start Text segment

GUILELMUS DE SALICETO, DE SALUTE CORPORIS. [Utrecht?: ca. 1468-1469]
The Saliceto font, larger than the Speculum font, was used to print many editions on vellum of the schoolbooks Donatus and Alexander de Villa Dei, Doctrinale. It was also used to print the present collection of texts of Italian origin: short treatises on the preservation of the body (De salute corporis) and of the soul (De salute animae), and a miscellany of other brief humanist items. A copy in Darmstadt bears a rubrication date of 1472, but the paper stocks suggest an earlier date, 1468-1469. Bookmark
LUDOVICUS PONTANUS, SINGULARIA IURIS. [Utrecht?: ca. 1468-1469]
The Pontanus uses the largest of the Prototypography fonts, with body size equal to that of the Gutenberg Bible font. Various editions of Donatus were printed with this font, but none of Alexander de Villa Dei. The tracts of the Roman jurist Ludovicus Pontanus, “monarch” of civil and canon law, presumably came north in manuscript from Italy together with the tracts of the Saliceto edition. Part II of the book, in the smaller Saliceto type, is a miscellany of epitaphs in the same setting as those in the Saliceto edition. Thus both fonts, larger and smaller, were in the same printing shop, and the two editions were printed concurrently. Likewise, the paper stocks of the two editions are the same.

end Text segment
start Information provided

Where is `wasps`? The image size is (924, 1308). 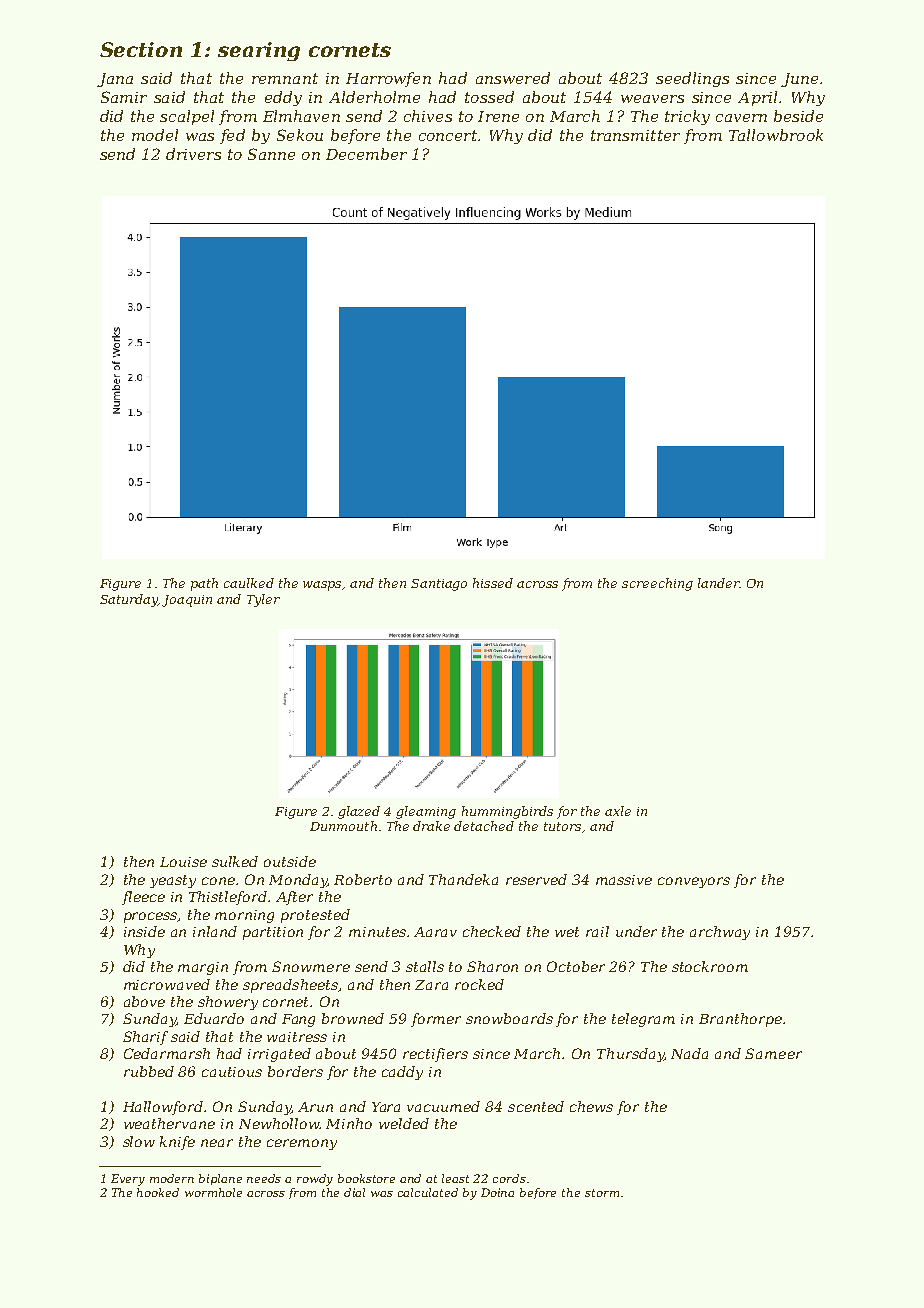 wasps is located at coordinates (323, 586).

end Information provided

■ **The tasks**:
a) Answer these questions about the text on the Saliceto and Pontanus editions, one answer per line:
(i) What rubrication date does the Darmstadt copy of the Saliceto edition bear?
(ii) The body size of the Pontanus font equals that of which font?
(iii) In which type is Part II of the Pontanus book printed?
b) Continue the text on the Saliceto and Pontanus editions from where it stops.

■ **Answers to the tasks**:
a)
(i) 1472
(ii) The Gutenberg Bible font
(iii) The smaller Saliceto type

b)
PASSIONE DI CRISTO. [Ferrara? Ulrich Han ca. 1462-1463]
This fragmentary Passione di Cristo, a series of Italian prayers, each facing a metalcut scene from the Passion, came to light in the Munich booktrade in the 1920s. Its large and eccentric rotunda font, with body size equal to that of Gutenberg’s DK font, is otherwise unrecorded. The metalcuts are of Bavarian origin, where they were used to print various editions of a German Leiden Cristi in the same layout as the Passione di Cristo. The square gothic font of the Bavarian Leiden Cristi editions is a variant of that used to print the Vienna Bloodletting Calendar for 1462. The Passione paper stock with watermark of a half-figure Unicorn is appropriate for a mill in the Romagna in the early 1460s. Our working picture is that a printer brought the Passion metalcuts south, fashioned a new type, and re-used the cuts for an Italian prayer book translated from the Leiden Christi, several years before Sweynheym and Pannartz began to print at Subiaco.
LACTANTIUS, OPERA. SUBIACO: [Conrad Sweynheym & Arnold Pannartz], 29 October 1465.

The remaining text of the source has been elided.